Article publié le 20 juillet 2009.
Communiqué de presse
Le syndicat CGT de la direction générale de la concurrence, de la consommation et de la répression des fraudes (DGCCRF) dénonce les manœuvres du Gouvernement autour de la protection du consommateur !
Déjà, courant juin 2009, Michel Barnier, Luc Chatel et Christine Lagarde, à la suite des manifestations de producteurs contre les marges abusives pratiquées par la grande distribution, à grand renfort de battage médiatique, ont annoncé la création des "Brigades LME" au sein de la DGCCRF.
Or, la liberté des prix instaurée en 1986 limite considérablement les possibilités d’intervention des enquêteurs en matière de prix et de marges, nonobstant l’entrée en vigueur en 2008 de la Loi LME.
La DGCCRF disposant de moins en moins d’effectifs, victime comme les autres administrations d’Etat, des coupes claires liées à la Révision Générale des Politiques Publiques, le nombre de contrôles diminue corrélativement.

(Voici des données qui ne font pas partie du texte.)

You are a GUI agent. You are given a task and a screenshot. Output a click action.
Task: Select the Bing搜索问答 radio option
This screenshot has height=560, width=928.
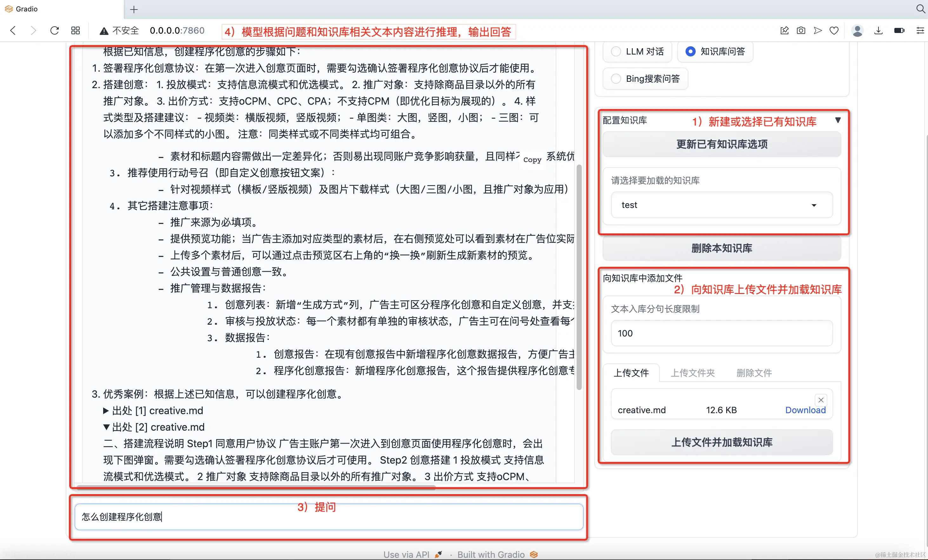[616, 79]
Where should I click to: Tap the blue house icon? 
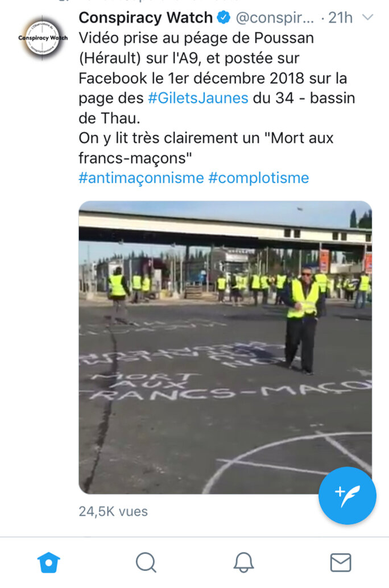[49, 562]
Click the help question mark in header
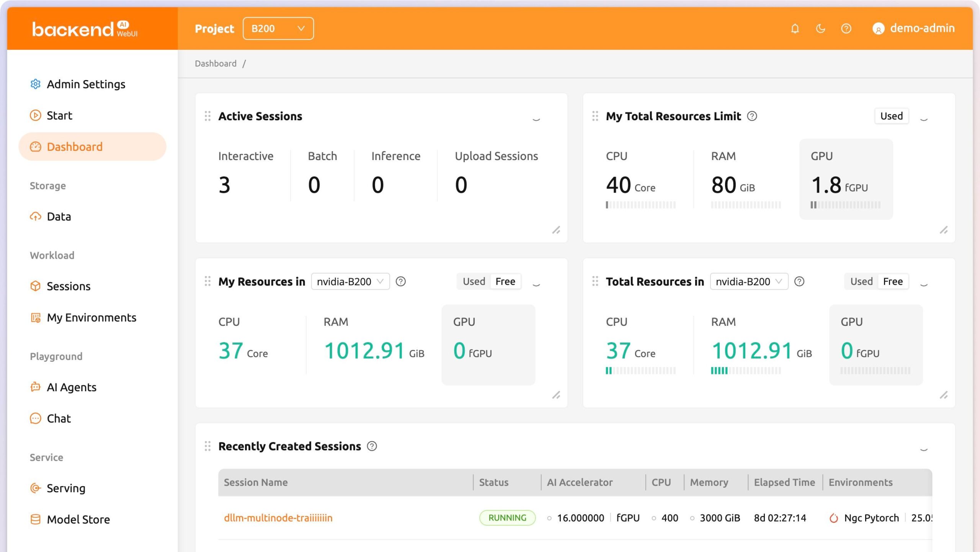980x552 pixels. 846,29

Quelques jours plus tard, l’annonce de la baisse de la TVA dans les cafés hôtels restaurants est accompagnée d’enquêtes… à réaliser depuis l’extérieur des établissements, sans déranger le professionnel.Curieuse manière de vérifier l’application non d’un texte contraignant, mais d’une simple "charte d’avenir". Les consommateurs apprécieront.
Les reportages récents montrent, particulièrement dans les zones touristiques, que la répercussion de la baisse de TVA vers les consommateurs est peu suivie et reste un vœu pieux pour le gouvernement (rappelons cependant que cette mesure coûte près de 3 milliards d’euros en année pleine du fait de la diminution des recettes fiscales qu’elle représente).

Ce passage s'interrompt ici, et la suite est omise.